Lorsque Britney Spears, le 18 février 2007, décide de se raser la boule à Z, elle est encore cette petite fille arrachée à l'enfance qui chantait il n'y a pas longtemps : « I am not a girl, not yet a woman ». Il faut une personnalité et un équilibre certains pour supporter la publicité; voire une hauteur, un mépris qui vous placent, et ce sans culpabilité, au-dessus de la mêlée. C'est ce que réussit, avec une grâce aristocratique, un personnage aussi génialement vain que Paris Hilton. Ne rien faire et l'assumer ; Paris est plus riche aujourd'hui que si elle s'était seulement contentée de gruger son patrimoine financier. Son image est devenue une marque, un brand ultra rentable. Il fallait une sacrée intelligence et un sang-froid extraordinaires pour en arriver là.  


Mais Britney n'étant pas de ce côté de la frontière, elle s'infligea (pour différentes raisons bidons dignes de Marie-Claire : se réapproprier son image déjà meurtrie, se punir d'un je-ne-sais-quoi sans intérêt), une mutilation historiquement très marquée : la tonte.  

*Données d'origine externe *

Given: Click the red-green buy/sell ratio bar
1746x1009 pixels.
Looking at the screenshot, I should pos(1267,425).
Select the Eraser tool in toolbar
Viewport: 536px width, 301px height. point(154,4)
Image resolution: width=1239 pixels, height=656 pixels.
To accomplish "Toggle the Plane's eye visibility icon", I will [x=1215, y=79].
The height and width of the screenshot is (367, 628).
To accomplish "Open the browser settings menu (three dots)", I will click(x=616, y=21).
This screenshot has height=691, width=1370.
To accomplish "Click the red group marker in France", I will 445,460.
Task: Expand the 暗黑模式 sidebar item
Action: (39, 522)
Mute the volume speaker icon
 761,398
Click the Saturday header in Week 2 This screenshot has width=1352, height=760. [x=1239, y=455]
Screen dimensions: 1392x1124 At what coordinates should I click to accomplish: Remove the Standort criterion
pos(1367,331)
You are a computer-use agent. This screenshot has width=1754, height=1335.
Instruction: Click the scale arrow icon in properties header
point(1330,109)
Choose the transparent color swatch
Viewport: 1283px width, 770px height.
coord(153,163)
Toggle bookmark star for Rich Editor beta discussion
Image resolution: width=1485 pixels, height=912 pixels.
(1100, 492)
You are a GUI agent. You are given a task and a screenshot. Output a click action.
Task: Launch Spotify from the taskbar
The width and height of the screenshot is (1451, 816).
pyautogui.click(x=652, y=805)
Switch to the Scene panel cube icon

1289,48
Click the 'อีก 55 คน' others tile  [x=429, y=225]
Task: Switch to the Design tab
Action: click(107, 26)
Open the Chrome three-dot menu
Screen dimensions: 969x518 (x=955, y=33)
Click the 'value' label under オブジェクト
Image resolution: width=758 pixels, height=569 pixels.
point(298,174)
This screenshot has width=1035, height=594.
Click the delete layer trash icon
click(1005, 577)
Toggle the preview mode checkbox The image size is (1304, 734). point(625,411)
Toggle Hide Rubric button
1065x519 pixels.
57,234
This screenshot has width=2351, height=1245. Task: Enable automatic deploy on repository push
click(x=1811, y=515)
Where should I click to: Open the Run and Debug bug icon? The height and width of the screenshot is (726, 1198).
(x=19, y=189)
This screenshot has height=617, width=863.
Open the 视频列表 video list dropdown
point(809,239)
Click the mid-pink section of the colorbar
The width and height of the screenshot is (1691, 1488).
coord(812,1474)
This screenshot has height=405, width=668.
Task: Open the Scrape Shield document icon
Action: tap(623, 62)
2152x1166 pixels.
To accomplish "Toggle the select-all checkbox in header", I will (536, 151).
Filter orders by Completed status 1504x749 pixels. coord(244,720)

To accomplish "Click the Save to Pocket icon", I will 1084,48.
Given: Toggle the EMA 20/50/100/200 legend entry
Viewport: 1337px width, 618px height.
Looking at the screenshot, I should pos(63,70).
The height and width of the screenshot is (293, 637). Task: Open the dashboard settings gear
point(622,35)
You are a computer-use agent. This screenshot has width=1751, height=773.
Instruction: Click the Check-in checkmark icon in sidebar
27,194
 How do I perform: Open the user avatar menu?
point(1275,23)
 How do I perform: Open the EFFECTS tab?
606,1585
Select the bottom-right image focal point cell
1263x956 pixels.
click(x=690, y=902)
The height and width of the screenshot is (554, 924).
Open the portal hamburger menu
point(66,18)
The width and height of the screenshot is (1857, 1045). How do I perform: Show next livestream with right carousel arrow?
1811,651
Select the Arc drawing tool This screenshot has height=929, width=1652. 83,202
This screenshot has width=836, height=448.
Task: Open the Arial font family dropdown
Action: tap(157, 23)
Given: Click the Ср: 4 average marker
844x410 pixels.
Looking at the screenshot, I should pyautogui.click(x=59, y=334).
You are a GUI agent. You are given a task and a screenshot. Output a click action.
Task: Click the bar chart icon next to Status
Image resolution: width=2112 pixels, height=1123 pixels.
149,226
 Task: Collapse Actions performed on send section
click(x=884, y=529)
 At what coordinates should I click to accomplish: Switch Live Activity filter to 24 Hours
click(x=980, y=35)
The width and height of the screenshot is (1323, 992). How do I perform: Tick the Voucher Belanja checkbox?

Il y a une idée si solidement ancrée dans l'inconscient collectif autour des femmes aux cheveux courts. C'est Jean Seberg, c'est Mia Farrow dans Rosemary's Baby, c'est Françoise Sagan, c'est la beauté extraordinaire de la pilote Amelia Earhart. Femmes supposément libres, sorcières magnifiques, elles seraient plus indépendantes que leurs consoeurs aux cheveux longs. Et les tops aux cheveux courts (Agyness Deyn) ou qui se coupent brutalement les cheveux (Cécile de France, Victoria Bekham) font toujours leur petit effet dans la presse people, comme si c'était un risque tellement grand à prendre, l'évidence d'une personnalité de feu. Et je ne parle pas des cheveux couverts par les burqas, chapeaux, voiles et autres couvre-chefs, censés protéger l'érotisme du tégument capillaire; il y a quelque chose de terriblement sexuel dans le cheveu. Chez les dieux masculins de la mythologie grecque ou biblique, il est toujours synonyme de force, de virilité. Peut-être s'imagine-t-on aussi qu'une (jolie) (jeune) femme aux cheveux courts ne jouerait pas a priori de son charme, mais de sa force.


Pour revenir à Britney, à quoi renvoie l'image du crâne rasé? Souvent, à quelque chose de négatif : le cancer, les tondues, la folie, le refus de la sexualité (moines, bonzes). La maladie, la guerre, la vie contemplative ; triumvirat de l'anti-socialité, choisie ou subie. Je transforme mon corps en niant sa féminité = il m'appartient, je sors de la soumission. On me défigure en me soustrayant ma féminité = je sors de la soumission donc je ne suis plus désirable, je sors de scène.